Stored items
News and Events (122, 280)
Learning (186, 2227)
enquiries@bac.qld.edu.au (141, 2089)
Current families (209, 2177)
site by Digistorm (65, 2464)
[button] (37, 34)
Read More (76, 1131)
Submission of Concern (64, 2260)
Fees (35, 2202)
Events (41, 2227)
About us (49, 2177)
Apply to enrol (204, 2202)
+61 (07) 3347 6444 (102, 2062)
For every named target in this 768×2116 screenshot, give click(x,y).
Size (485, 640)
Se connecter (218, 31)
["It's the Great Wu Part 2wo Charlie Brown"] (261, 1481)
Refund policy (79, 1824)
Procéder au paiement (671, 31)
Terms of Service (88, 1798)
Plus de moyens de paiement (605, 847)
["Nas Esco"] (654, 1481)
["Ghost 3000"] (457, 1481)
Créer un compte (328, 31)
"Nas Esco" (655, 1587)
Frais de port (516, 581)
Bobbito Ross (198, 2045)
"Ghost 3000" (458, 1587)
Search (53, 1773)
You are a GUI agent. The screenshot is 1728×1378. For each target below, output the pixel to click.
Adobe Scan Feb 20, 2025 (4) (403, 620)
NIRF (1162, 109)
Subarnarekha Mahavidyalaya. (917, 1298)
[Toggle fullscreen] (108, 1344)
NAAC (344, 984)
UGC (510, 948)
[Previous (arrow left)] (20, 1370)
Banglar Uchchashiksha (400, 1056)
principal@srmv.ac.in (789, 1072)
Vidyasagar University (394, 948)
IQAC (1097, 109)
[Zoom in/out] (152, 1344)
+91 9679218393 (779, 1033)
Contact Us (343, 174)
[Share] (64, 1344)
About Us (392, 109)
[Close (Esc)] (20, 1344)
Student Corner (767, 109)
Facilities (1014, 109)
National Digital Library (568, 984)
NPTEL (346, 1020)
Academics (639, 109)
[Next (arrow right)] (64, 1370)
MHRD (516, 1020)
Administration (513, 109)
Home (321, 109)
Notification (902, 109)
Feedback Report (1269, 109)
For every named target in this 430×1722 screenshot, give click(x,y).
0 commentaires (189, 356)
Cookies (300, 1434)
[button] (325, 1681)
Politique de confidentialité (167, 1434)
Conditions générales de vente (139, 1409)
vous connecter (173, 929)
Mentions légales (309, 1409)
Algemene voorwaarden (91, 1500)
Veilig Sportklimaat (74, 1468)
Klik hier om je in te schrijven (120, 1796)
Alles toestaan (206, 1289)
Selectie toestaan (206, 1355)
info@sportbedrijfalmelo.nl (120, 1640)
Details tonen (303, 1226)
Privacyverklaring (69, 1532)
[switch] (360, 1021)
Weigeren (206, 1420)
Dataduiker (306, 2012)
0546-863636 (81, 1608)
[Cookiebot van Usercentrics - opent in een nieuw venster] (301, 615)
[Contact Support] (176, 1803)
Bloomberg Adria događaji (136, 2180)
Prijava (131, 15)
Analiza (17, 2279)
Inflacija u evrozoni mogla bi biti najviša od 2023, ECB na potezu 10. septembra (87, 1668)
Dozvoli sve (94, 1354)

Problem statement -
Your reply should be only the count of lines in the entries above that contain the word "arrow".

Written response -
2